## What is expected:
Print the entries below verbatim, starting at the first line and ending at the line containing "click(77, 66)".

[Item coordinate data]
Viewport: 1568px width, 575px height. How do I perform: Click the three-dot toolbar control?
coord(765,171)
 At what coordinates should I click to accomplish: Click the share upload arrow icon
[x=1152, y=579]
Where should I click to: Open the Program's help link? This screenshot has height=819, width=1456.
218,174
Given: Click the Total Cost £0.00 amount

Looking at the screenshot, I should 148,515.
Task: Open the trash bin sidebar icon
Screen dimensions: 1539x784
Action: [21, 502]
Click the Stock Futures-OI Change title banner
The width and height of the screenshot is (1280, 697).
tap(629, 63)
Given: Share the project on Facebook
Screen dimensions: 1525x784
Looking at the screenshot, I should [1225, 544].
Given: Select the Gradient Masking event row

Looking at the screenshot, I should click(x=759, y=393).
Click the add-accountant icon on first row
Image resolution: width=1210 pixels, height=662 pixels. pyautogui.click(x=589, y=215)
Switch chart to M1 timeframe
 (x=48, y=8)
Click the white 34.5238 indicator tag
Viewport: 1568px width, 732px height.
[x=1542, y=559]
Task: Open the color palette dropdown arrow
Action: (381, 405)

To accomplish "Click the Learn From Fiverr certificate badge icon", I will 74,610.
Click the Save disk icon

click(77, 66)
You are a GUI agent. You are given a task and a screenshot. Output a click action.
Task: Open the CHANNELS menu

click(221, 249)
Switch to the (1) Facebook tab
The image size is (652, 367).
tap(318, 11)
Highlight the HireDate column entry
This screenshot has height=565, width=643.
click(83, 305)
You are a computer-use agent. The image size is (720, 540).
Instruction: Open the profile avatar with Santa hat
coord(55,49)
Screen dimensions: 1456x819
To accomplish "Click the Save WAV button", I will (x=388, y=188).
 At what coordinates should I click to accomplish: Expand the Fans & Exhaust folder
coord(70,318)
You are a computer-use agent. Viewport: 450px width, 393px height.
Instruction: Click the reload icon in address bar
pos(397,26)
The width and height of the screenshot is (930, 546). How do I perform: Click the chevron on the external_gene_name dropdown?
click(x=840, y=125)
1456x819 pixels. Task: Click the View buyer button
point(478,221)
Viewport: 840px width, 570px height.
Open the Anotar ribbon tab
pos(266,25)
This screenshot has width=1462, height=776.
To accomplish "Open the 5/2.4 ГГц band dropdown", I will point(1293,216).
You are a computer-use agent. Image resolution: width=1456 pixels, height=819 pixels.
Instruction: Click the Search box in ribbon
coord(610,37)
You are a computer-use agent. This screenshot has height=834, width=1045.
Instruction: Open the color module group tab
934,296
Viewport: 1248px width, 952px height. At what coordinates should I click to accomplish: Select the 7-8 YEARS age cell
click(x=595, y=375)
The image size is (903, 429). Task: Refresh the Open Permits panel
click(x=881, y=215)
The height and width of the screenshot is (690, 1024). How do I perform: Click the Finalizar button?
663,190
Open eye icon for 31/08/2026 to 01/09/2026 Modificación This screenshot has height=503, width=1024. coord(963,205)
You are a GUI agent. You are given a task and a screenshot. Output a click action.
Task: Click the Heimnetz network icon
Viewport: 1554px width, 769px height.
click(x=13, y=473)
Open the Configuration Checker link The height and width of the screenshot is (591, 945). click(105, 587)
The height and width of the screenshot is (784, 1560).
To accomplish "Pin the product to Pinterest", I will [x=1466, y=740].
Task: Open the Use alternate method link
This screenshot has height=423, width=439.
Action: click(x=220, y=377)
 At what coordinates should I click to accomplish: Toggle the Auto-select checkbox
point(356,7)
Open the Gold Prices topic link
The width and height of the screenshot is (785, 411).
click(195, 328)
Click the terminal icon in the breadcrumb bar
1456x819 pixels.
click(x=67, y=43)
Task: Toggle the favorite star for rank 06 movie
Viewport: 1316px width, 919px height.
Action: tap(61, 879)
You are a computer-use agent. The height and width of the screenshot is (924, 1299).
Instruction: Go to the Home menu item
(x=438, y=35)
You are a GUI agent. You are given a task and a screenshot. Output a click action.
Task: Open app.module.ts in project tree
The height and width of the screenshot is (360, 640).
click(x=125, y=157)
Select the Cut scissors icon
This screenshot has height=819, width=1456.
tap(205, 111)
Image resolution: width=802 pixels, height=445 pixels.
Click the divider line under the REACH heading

## Response to this task:
Viewport: 1568px width, 575px height. How do I perform: Click the three-dot toolbar control?
coord(765,171)
 At what coordinates should I click to accomplish: Click the share upload arrow icon
[x=1152, y=579]
Where should I click to: Open the Program's help link? This screenshot has height=819, width=1456.
218,174
Given: Click the Total Cost £0.00 amount

Looking at the screenshot, I should 148,515.
Task: Open the trash bin sidebar icon
Screen dimensions: 1539x784
Action: [21, 502]
Click the Stock Futures-OI Change title banner
The width and height of the screenshot is (1280, 697).
tap(629, 63)
Given: Share the project on Facebook
Screen dimensions: 1525x784
Looking at the screenshot, I should [1225, 544].
Given: Select the Gradient Masking event row

Looking at the screenshot, I should click(x=759, y=393).
Click the add-accountant icon on first row
Image resolution: width=1210 pixels, height=662 pixels. pyautogui.click(x=589, y=215)
Switch chart to M1 timeframe
 (x=48, y=8)
Click the white 34.5238 indicator tag
Viewport: 1568px width, 732px height.
[x=1542, y=559]
Task: Open the color palette dropdown arrow
Action: (381, 405)

To accomplish "Click the Learn From Fiverr certificate badge icon", I will 74,610.
Click the Save disk icon

click(77, 66)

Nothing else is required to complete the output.